Por exemplo e em outras palavras, a legislação que determina a máxima quantidade de emissões de carbono que pode ser colocado no meio ambiente é normalmente considerada um exemplo dum “limite justo do direito de propriedade privada.” Mas na realidade não é um “limite”, tal legislação estabelece uma condição sem a qual algo é propriedade no primeiro lugar. A linguagem de “limite-justiça” do direito de propriedade ainda coloca a propriedade privada na esfera da primeira filosofia — um direito absoluto que mesmo assim tem que sofrer limites. Na realidade, o acordo da sociedade que estabelece o que conta como propriedade no primeiro lugar, e isso vai sempre ser uma forma ou outra de função social da propriedade. Eu vou terminar por considerar duas objeções possíveis ao meu argumento. Primeiro, poderia se discutir que minha posição reduz a liberdade do ser individual ao ponto que ele teria de provar a utilidade social de cada apossamento. Por exemplo, minha família tem um sítio no campo de Ontário. Não é a residência permanente de qualquer pessoa da família e essa propriedade não produz nenhum bem para a sociedade. Pode ser expropriado porque não cumpre qualquer função social? Bom, é uma pergunta real de determinar se é justo que algumas pessoas podem ter duas casas quando milhares não tem nenhuma. Mas colocando essa consideração ao lado, qualquer sociedade pode determinar que o lazer do povo e espaços para comunidades de família e amigos são bens sociais muito importantes. Em outras palavras, é a sociedade em si que determina os bens dela mesma, e os direitos de propriedade são deduzidos desses bens. A segunda preocupação é o seguinte: Em muitos sentidos as sociedades liberais nos últimos três séculos estabeleceram os direitos individuais como propriedade privada, mas também outros, como a liberdade de expressão, liberdade de assembleia, habeas corpus, o direito ao processo justo, etc. precisamente para proteger o cidadão do poder arbitrário do Estado ou de outras fontes de poder. Parece que minha posição impõe ao cidadão ser dominado pelo Estado.

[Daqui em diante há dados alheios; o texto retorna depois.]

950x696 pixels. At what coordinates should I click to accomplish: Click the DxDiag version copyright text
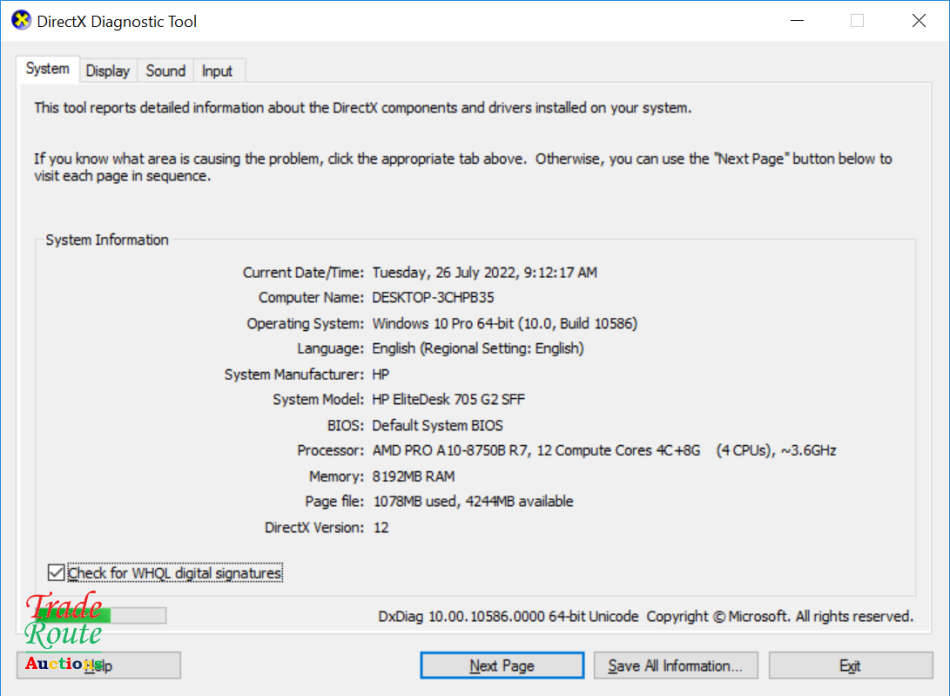[645, 617]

Minha resposta: Primeiro, esses direitos que

protegem o indivíduo são direitos precisamente no sentido que eu já estabeleci. Somente temos esses direitos porque concordamos juntos de observá-los. Qualquer sociedade pode afirmar esses direitos rigorosamente, mas sem fingir que são absolutos ou sagrados. Segundo, os grandes poderes ameaçam cada sociedade. Nas nossas sociedades, as grandes empresas já têm comprado seus deputados e usam o Estado para seus fins. Nos

Estados Unidos os interesses dos poderosos não tem nenhum limite de quantidade de dinheiro que eles podem “doar” aos candidatos. Como meus colegas aqui falaram outro dia, são explícitas que essas doações não são realmente doações, mas empréstimos pelos quais eles pretendem ter um bom retorno. Enfim, uma sociedade que sabe que a propriedade chamada privada é realmente uma forma de distribuir a propriedade comum segundo os propósitos de justiça seria uma que provavelmente estaria disposta a limitar o poder autocrático. Para concluir, temos que aceitar que o discurso para limitar direitos individuais como a propriedade para atingir a justiça é uma contradição lógica da noção de propriedade em si. Somente temos direitos em primeiro lugar porque concordamos de reconhecer um ou outro. Estritamente falando, a propriedade privada não existe. O momento em que aceitamos essa base filosófica do direito de propriedade é ao mesmo tempo o momento no qual temos que reconhecer a importância enorme do debate democrático. É somente no contexto duma conversa pública sobre esses assuntos que chegamos aos acordos que estabelecem os direitos que vamos respeitar. Mas a qualidade dessa conversação é profundamente ligada ao nível de educação de todas as participantes. Essa educação não vem necessariamente de instituições de educação formais — o camponês com quem eu falei num acampamento da CPT outro dia foi altamente capaz de participar no debate público. Mesmo assim, uma responsabilidade que segue do argumento dessa palestra é o de minar o status da propriedade chamada privada, mas um outro é o de cultivar a capacidade de todos os cidadãos de nossas sociedades a participar do que é realmente a primeira filosofia: a conversa coletiva de nossa comunidade humana.